Riguardo al sale da cucina, quindi, è sufficiente ridurre al minimo le quantità utilizzate normalmente per condire verdure e pietanze (imparando a utilizzare più spezie e aromi per modulare i sapori), e salare con molta moderazione le acque di bollitura (per pasta, riso, patate, polenta).
È esperienza comune, fra l’altro, che nel giro di un paio di settimane dall’inizio della riduzione del sale nella dieta, il senso del gusto torni più vivo, cosa che consente di apprezzare maggiormente i diversi sapori e, in molti casi, di trovare eccessivamente salato il cibo servito comunemente fuori casa.
L’intervento dietetico vero e proprio consiste nell’eliminazione di tutti quei prodotti di preparazione industriale e/o casalinga che contengono sale in misura cospicua:
Dadi: da brodo o estratti vegetali o di carne per brodo.
Condimenti alternativi e salse di ogni genere: gomasio, miso, tamari, salsa di soia.
Tutti i formaggi: compresi parmigiano e mozzarella, anche in minima quantità, come la classica spolverata sulla pasta.
Insaccati e salumi: tutti.
Carne affumicata, secca, conservata: bresaola compresa, anche se “naturale o biologica”.
Pesce affumicato: salmone, aringhe, tonno, ecc.
Pesce conservato: alici in scatola, acciughe sotto sale, tonno in scatola (anche se “al naturale”), vongole, caviale, ecc.
Olive, patatine, frutta secca tostata e salata: tutti gli snack da aperitivo comprese noccioline, mandorle, nocciole, anacardi e simili.
Fast food di ogni genere.
Preparazioni in salamoia: e quasi sempre anche sottaceti e sottoli.
Prodotti da forno: focacce, pizze, pane, cracker, grissini, biscotti, ecc.
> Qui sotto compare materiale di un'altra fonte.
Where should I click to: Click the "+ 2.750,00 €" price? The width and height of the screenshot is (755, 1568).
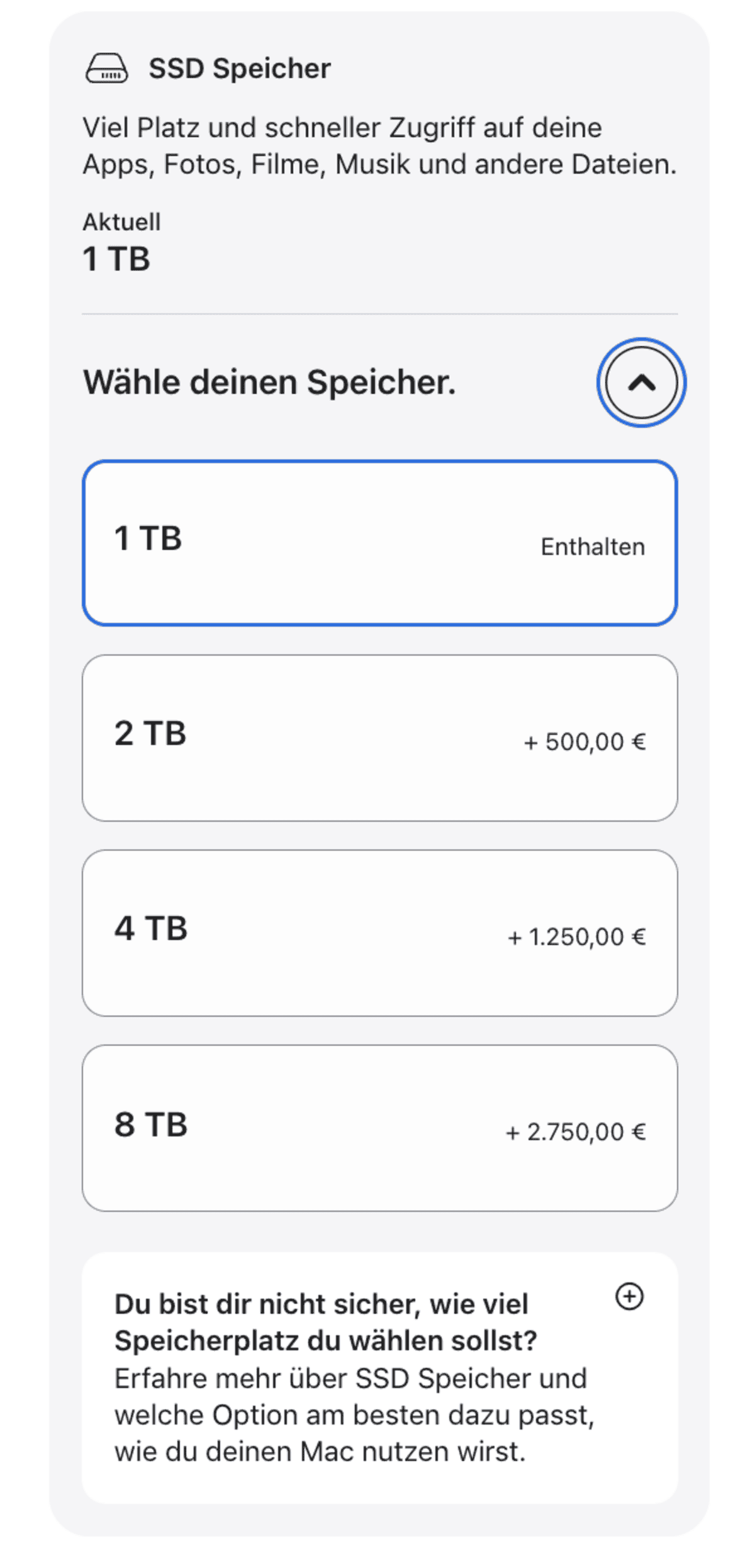(x=576, y=1132)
Anche i dolci, le torte e i biscotti (soprattutto quelli industriali), come pure il pane senza sale (tipo toscano), molti cereali per la prima colazione, nonostante le apparenze hanno un contenuto intrinseco di sale abbastanza elevato: come alternativa si possono usare cereali soffiati, fette di cereali, gallette di riso, patate bollite o al forno, pastasciutta e riso scolato (come nella cucina cinese). Un importante studio (lo studio DASH) ha evidenziato con chiarezza come il massimo contenuto di sale sia proprio presente nei cibi industriali classicamente non considerati salati, come ad esempio i biscotti e i dolci, soprattutto se preparati con farine raffinate.
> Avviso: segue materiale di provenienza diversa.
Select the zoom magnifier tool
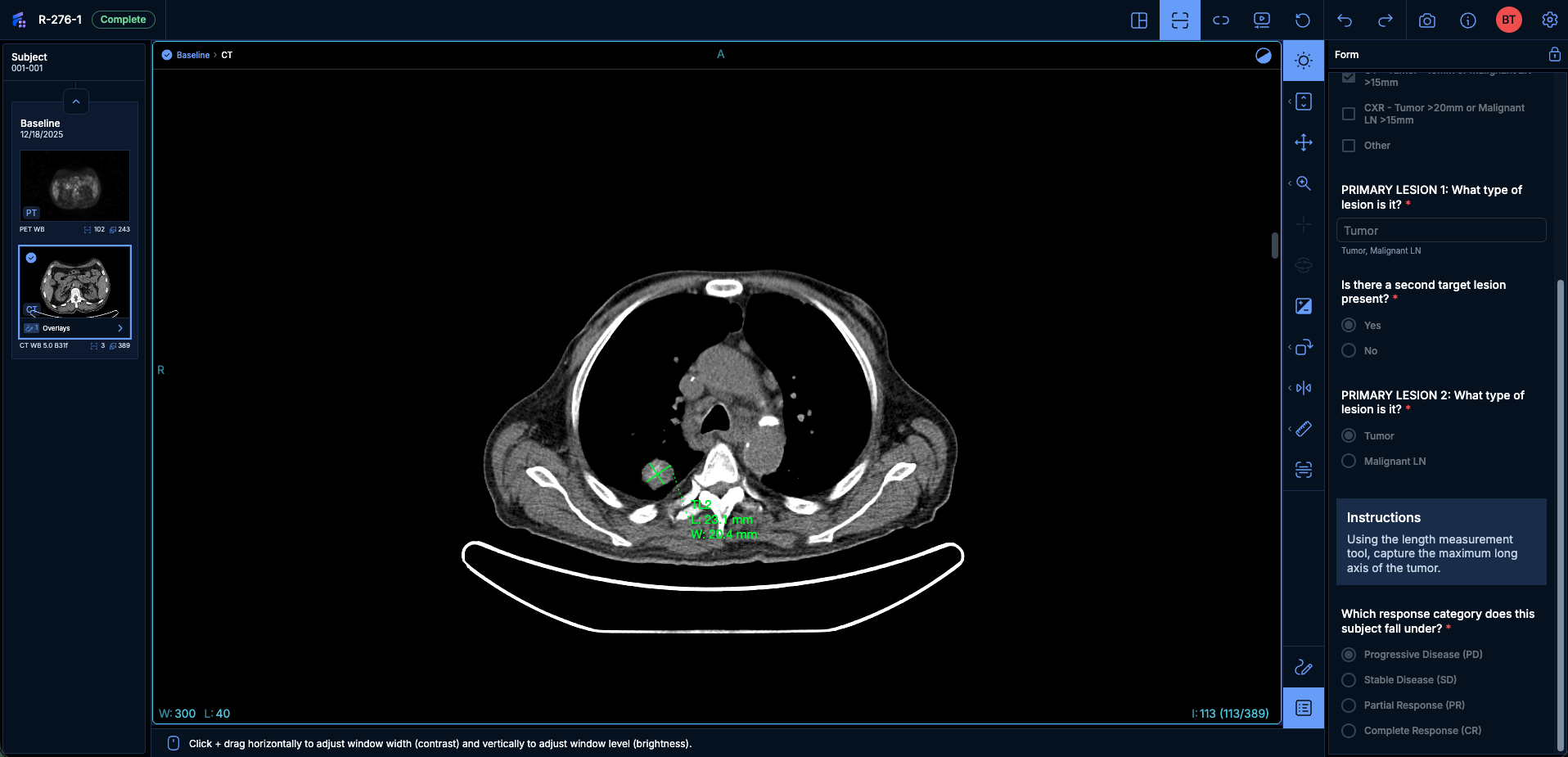The height and width of the screenshot is (757, 1568). pyautogui.click(x=1303, y=183)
I consigli che trovate in questa scheda sono utili anche per chi risponde all’eccesso di sale in modo transitorio (come nella sindrome premestruale) o cronico (come in molti casi di ipertensione arteriosa cosiddetta essenziale). In casi di questo tipo, la limitazione del sale nella dieta comporta spesso una riduzione dei sintomi.
Astinenza settimanale utile per tutti
Poiché il sale è uno dei componenti alimentari più comuni sulle tavole degli italiani, consigliamo caldamente un giorno settimanale di assunzione controllata per liberare l’organismo da un eventuale sovraccarico.